A captivating cultural and scientific history of orchards, for readers of Michael Pollan's The Botany of Desire and Mark Kurlansky's Salt. A perfect gift for gardeners and nature lovers.
Throughout history, orchards have nourished both body and soul: they are sites for worship and rest, inspiration for artists and writers, and places for people to gather. In Taming Fruit, award-winning writer Bernd Brunner interweaves evocative illustrations with masterful prose to show that the story of orchards is a story of how we have shaped nature to our desires for millennia.
As Brunner tells it, the first orchards may have been oases dotted with date trees, where desert nomads stopped to rest. In the Amazon, Indigenous people maintained mosaic gardens centuries before colonization. Modern fruit cultivation developed over thousands of years in the East and the West.
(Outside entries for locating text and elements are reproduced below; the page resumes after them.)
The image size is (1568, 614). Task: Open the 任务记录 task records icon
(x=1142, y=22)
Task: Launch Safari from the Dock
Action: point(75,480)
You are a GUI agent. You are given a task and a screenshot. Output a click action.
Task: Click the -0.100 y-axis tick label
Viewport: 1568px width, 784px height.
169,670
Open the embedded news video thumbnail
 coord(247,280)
As populations expanded, fruit trees sprang from the lush gardens of the wealthy and monasteries to fields and roadsides, changing landscapes as they fed the hungry.
But orchards don't just produce fruit; they also inspire great artists. Taming Fruit shares paintings, photographs, and illustrations alongside Brunner's enchanting descriptions and research, offering a multifaceted---and long-awaited--portrait of the orchard.
Praise for Taming Fruit:
"Fruit was there at the beginning of the human story, Bernd Brunner argues in this crisply written and lushly illustrated book."
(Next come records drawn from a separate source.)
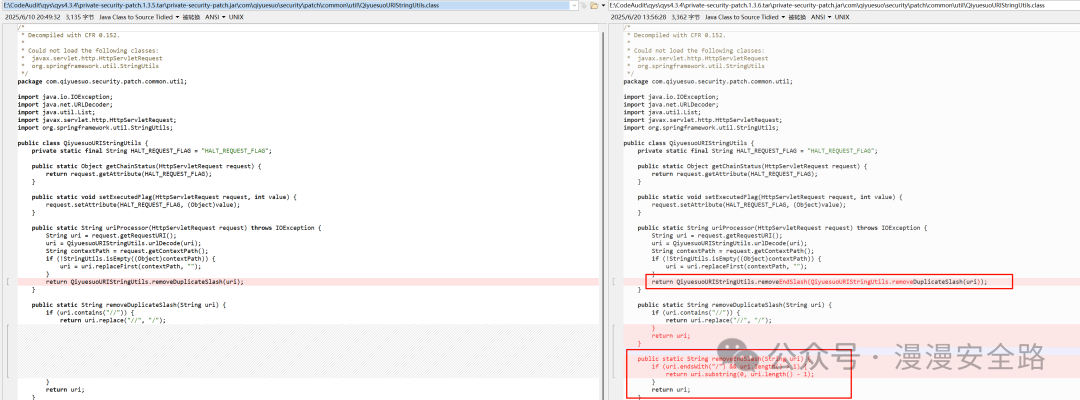Image resolution: width=1080 pixels, height=400 pixels.
Task: Expand the arrow beside the folder icon
Action: (603, 6)

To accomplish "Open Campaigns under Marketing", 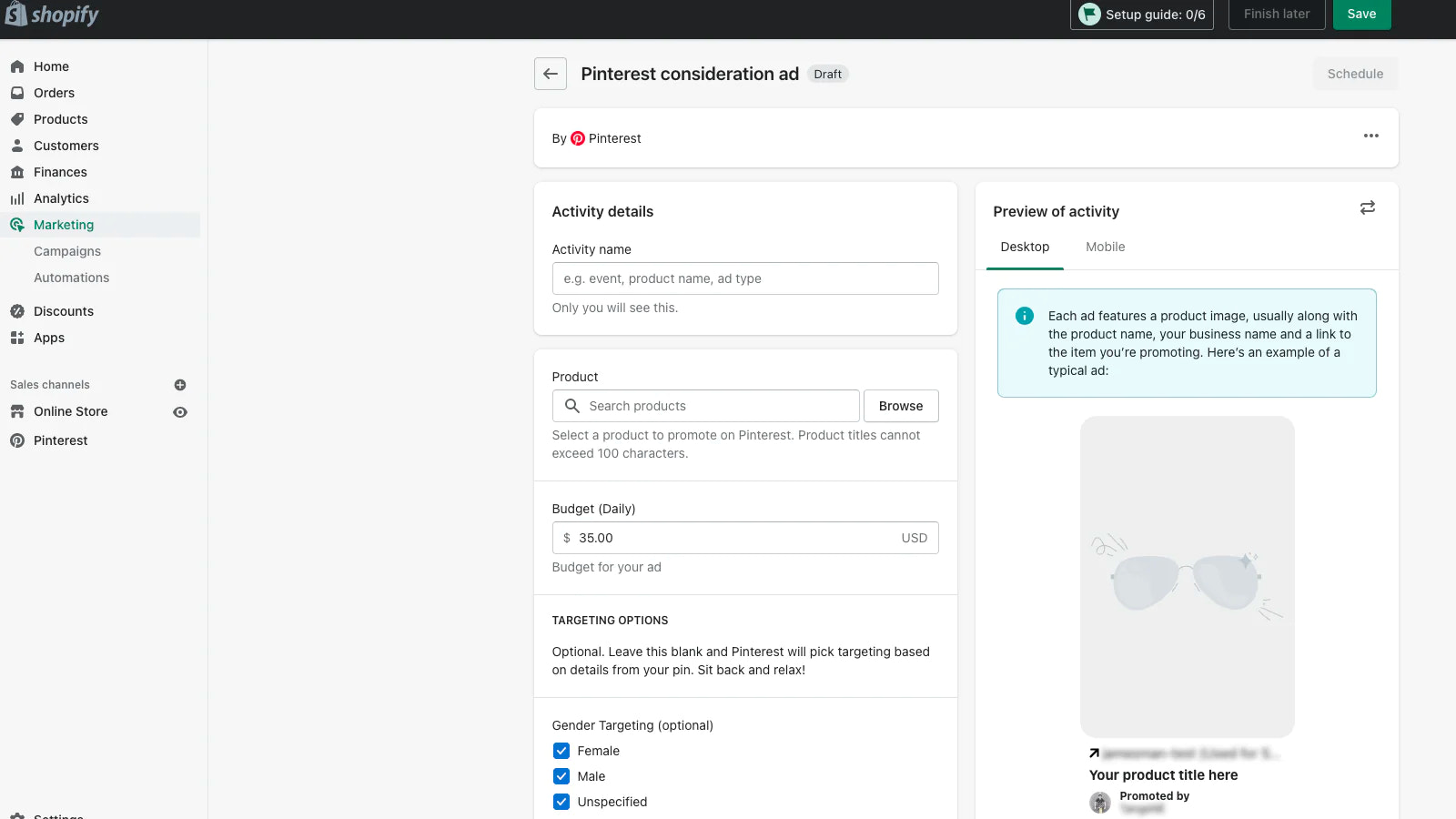I will 67,250.
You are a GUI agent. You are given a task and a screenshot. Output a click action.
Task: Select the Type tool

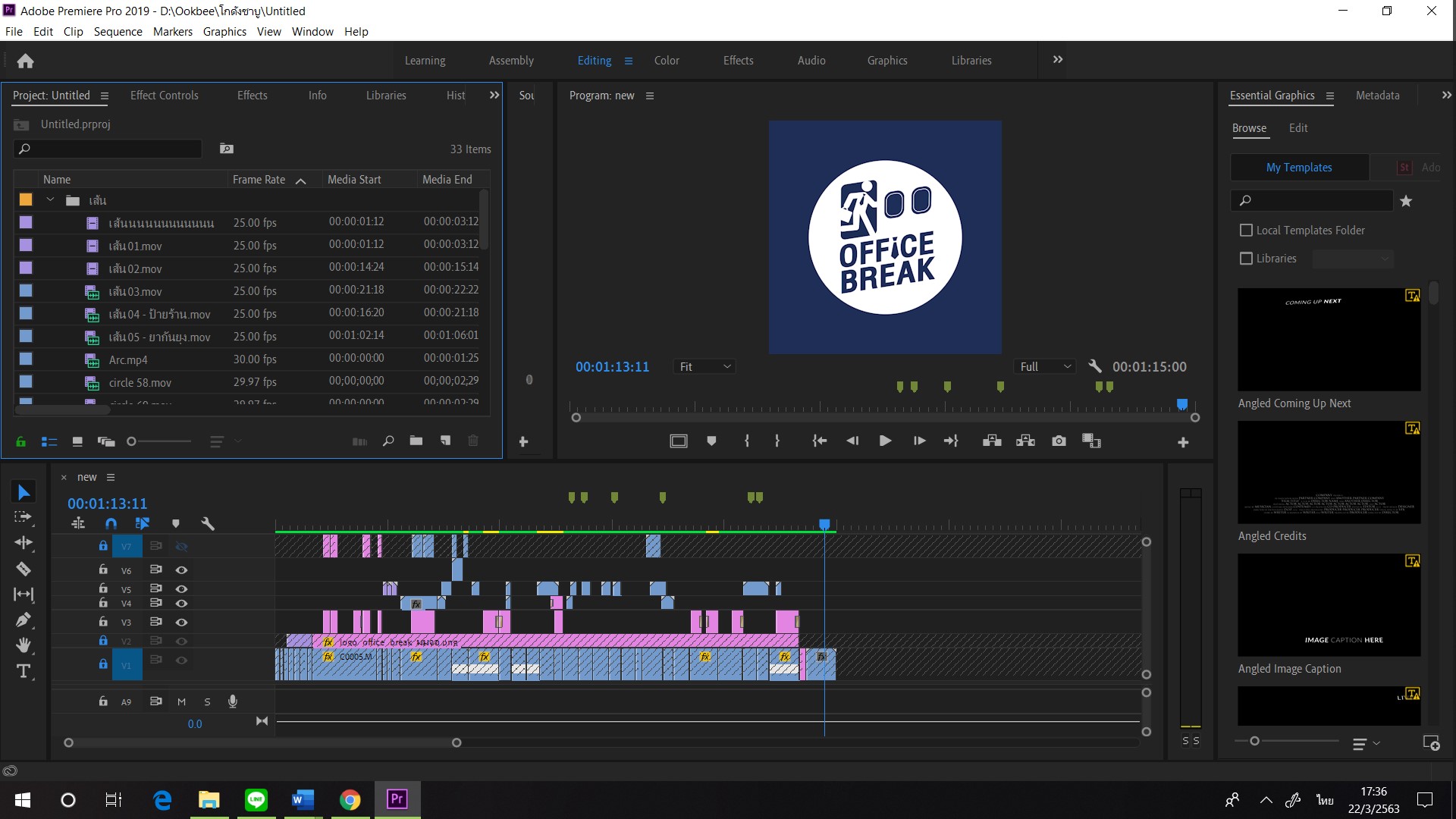(x=24, y=671)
--Zach St. George, author of The Journeys of Trees
"A beautiful exploration of the life-giving bonds between trees, fruits, and people."
--David George Haskell, author of The Forest Unseen
"An enchanting journey through the world of orchards and botanical curiosities. Anyone who is even a tentative gardener will cherish this lovely book."
--Brian Fagan, author of The Little Ice Age and The Intimate Bond
About the Author: Bernd Brunner is the author of several books including Birdmania and Winterlust, and his writings have appeared in publications around the world including Lapham's Quarterly, theParis Review, Quartz, the Times Literary Supplement, and the Wall Street Journal. He divides his time between Istanbul and Berlin.